We showed that a combination of diﬀerent methodologies is able to identify 5.6 M new, responsive addresses. This accounts for an increase by 174 % and combined with the current IPv6 Hitlist, we identiﬁed 8.8 M responsive addresses in total. Finally, we updated the IPv6 Hitlist service to allow future research to use our ﬁndings within the established service.

References
• [1] J. Zirngibl, L. Steger, P. Sattler, O. Gasser, and G. Carle. Rusty clusters?: Dusting an IPv6 research foundation. In C. Barakat and C. Pelsser, eds., IMC ’22, ACM Internet Measurement Conference, Nice, France, 2022, pp. 395–409. ACM.

One Bad Apple Can Spoil Your IPv6 Privacy

Investigators: Oliver Gasser and Said Jawad Saidi in cooperation with Georgios Smaragdakis (TU Delft)

IPv6 is being more and more adopted, in part to facilitate the millions of smart devices that have already been installed at home. In this project [1], we found that the privacy of a substantial fraction of end-users is still at risk, despite the eﬀorts by ISPs and electronic vendors to improve end-user security, e.g., by adopting preﬁx rotation and IPv6 privacy extensions. By analyzing passive data from a large European ISP, we found that around 19% of end-users’ privacy can be at risk, i.e., by the lack of IPv6 privacy extensions usage. Privacy extensions are a technique to generate a random IPv6 address suﬃx, instead of using the persistent and therefore trackable MAC address in the IPv6 address. When we investigated the root causes, we noticed that a single device at home that encodes its MAC address into the IPv6 address can be utilized as a tracking identiﬁer for the entire end-user preﬁx—even if other devices use IPv6 privacy extensions. Our results showed that IoT devices contribute the most to this privacy leakage and, to a lesser extent, personal computers and mobile devices. To our surprise, some of the most popular IoT manufacturers have not yet adopted privacy extensions that could otherwise mitigate this privacy risk. Finally, we showed that third-party providers, e.g., popular content, application, or service providers, can track up to 17% of subscriber lines in our study due to lack of IPv6 privacy extensions.

References
• [1] S. J. Saidi, O. Gasser, and G. Smaragdakis. One bad apple can spoil your IPv6 privacy. ACM SIGCOMM Computer Communication Review, 52(2):10–19, 2022.

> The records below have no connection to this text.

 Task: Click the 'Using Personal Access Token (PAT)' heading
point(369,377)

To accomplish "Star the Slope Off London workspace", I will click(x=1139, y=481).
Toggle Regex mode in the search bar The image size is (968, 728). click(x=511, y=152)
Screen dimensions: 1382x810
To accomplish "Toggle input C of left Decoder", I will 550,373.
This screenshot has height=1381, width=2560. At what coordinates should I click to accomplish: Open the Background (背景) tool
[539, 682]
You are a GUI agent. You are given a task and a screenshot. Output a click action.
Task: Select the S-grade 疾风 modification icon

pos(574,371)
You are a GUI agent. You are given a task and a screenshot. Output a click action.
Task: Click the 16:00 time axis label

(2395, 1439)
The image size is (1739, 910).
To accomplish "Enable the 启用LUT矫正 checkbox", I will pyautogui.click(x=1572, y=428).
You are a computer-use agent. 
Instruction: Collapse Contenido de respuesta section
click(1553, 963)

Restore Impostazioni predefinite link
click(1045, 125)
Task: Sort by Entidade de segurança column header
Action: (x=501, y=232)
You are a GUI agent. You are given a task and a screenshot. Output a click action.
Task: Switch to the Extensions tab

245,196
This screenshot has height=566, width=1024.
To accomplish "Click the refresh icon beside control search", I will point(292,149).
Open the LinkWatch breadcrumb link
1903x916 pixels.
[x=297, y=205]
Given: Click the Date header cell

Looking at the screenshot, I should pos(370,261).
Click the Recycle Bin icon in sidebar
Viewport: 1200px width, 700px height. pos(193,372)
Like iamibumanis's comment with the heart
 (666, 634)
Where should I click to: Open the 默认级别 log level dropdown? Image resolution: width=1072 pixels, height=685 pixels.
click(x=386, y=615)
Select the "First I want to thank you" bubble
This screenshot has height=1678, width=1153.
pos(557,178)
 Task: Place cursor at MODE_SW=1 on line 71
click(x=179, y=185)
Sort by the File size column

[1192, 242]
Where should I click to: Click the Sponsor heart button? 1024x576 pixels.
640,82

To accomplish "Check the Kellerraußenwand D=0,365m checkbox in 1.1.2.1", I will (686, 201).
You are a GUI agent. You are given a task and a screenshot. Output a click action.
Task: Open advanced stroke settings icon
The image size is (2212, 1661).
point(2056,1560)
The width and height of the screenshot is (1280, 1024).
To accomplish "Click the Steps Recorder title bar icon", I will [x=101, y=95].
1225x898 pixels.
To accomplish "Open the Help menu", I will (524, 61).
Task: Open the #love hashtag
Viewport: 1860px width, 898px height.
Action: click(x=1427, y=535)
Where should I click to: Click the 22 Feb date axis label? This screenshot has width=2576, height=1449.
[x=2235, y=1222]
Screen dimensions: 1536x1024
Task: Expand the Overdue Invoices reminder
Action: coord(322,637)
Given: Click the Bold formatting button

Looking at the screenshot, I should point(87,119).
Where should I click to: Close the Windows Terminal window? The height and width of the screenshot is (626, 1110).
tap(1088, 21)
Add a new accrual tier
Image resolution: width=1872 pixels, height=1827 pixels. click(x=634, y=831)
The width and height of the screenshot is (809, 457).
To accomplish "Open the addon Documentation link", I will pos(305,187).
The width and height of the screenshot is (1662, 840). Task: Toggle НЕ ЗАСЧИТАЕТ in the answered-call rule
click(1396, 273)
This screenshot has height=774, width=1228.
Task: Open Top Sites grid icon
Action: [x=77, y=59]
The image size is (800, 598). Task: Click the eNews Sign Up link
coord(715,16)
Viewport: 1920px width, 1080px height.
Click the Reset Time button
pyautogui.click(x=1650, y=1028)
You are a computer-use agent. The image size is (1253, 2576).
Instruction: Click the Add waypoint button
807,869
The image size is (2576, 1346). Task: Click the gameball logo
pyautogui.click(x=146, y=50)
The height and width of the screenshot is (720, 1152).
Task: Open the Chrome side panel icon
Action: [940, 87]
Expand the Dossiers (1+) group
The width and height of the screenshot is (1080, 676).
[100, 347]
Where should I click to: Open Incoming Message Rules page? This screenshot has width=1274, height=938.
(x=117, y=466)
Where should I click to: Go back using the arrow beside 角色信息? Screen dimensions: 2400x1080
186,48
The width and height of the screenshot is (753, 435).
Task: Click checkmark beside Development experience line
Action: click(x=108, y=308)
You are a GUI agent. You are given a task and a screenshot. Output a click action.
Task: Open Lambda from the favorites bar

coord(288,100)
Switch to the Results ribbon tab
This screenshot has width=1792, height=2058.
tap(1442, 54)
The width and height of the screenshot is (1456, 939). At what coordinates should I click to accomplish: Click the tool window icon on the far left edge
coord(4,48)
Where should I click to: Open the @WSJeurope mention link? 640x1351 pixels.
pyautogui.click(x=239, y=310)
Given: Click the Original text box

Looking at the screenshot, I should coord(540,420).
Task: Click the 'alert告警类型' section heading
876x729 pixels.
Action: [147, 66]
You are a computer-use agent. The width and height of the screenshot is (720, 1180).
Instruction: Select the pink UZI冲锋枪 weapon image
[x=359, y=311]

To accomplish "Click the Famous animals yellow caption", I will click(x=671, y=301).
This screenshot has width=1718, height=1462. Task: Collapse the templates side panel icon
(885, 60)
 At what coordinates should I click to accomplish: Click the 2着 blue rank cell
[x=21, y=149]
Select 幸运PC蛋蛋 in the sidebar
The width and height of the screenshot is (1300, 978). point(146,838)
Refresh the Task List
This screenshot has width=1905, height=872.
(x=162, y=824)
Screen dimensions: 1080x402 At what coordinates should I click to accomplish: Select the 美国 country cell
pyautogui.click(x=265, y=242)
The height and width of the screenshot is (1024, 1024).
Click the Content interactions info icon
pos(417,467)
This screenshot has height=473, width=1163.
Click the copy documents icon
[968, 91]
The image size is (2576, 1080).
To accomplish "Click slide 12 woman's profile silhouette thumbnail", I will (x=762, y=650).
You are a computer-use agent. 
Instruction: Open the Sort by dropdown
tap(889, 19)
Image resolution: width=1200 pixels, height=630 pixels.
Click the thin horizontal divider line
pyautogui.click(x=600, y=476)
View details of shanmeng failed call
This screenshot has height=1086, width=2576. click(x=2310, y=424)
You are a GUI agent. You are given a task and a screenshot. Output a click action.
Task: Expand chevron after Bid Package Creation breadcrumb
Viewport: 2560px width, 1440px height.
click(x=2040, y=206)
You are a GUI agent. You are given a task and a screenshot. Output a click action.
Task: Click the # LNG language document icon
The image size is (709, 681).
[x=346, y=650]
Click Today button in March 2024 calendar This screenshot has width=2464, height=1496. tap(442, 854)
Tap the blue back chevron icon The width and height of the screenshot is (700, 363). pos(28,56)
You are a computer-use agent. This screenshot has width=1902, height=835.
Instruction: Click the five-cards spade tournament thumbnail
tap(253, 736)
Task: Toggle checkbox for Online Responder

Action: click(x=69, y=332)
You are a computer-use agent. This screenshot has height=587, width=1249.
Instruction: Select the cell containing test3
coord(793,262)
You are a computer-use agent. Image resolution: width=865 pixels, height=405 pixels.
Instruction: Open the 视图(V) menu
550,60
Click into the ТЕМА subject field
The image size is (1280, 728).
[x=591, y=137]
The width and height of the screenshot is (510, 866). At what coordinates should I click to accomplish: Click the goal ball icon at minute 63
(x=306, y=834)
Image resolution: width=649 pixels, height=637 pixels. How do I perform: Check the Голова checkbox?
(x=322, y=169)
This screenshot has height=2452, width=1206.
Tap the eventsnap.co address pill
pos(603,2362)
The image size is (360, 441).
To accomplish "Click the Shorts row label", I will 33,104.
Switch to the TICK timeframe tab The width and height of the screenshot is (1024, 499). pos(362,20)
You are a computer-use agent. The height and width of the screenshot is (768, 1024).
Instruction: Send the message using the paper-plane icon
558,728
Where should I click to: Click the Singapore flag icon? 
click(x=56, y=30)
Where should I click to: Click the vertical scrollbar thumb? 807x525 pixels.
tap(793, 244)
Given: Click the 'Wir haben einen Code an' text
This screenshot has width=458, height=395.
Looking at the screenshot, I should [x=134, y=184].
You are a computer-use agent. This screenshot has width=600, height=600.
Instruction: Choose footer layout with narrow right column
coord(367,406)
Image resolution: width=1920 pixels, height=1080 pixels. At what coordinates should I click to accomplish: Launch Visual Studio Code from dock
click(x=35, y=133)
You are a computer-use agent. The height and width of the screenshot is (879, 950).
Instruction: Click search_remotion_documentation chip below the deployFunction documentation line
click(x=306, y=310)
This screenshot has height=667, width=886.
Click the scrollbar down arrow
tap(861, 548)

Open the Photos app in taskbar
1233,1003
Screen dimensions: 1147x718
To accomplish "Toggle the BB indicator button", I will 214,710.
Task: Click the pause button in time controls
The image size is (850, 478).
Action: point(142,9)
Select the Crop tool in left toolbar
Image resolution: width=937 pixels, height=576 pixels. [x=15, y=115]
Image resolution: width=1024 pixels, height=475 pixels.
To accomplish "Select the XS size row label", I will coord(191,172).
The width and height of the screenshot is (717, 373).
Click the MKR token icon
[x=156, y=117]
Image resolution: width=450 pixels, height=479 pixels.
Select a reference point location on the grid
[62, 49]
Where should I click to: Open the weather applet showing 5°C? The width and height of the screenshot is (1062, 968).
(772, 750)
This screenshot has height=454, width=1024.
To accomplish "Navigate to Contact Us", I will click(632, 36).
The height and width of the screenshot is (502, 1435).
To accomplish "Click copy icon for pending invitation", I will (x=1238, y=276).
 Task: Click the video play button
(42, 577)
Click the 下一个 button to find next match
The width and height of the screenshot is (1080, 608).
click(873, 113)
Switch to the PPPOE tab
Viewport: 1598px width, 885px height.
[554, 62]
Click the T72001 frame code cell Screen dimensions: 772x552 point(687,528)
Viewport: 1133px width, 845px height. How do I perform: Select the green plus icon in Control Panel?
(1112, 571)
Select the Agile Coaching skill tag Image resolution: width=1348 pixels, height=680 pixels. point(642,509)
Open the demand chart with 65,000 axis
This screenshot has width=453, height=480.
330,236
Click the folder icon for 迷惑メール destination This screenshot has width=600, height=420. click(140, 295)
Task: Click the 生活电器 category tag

Enabling Multi-hop ISP-Hypergiant Collaboration

Investigators: Cristian Munteanu, Oliver Gasser, Anja Feldmann in collaboration with Georgios Smaragdakis (TU DELFT, Netherlands) and Ingmar Poese (BENOCS GmbH)

Today, there is an increasing number of peering agreements between Hypergiants and networks that beneﬁt millions of end-user. However, the majority of Autonomous Systems (more than 50 thousands) do not currently enjoy the beneﬁt of interconnecting directly with Hypergiants to optimally select the path for delivering Hypergiant traﬃc to their users. In our research, we develop and evaluate an architecture that can help this long-tail of networks. Our architecture includes multiple scenarios—with and without the cooperation of the transit provider. Indeed, the most basic one does not require any changes to the operation of transit providers, nor any re-negotiation of the relationship between networks and their transit providers or Hypergiants and transit providers. In our architecture, a network establishes an out-of-band communication channel with Hypergiants that can be two (or more) AS-hops away and, optionally, with the transit provider. This channel enables the exchange of network information to better assign requests of end-users to appropriate Hypergiant servers. Our analysis using operational data shows that our architecture can optimize, on average, 15% of Hypergiants’ traﬃc and 11% of the overall traﬃc of networks that are not inter-connected with Hypergiants. The gains are even higher during peak hours, where available capacity can be scarce. Our results also show that for some Hypergiants, more than 46% of their traﬃc delivered to networks via non-direct interconnection can be optimized.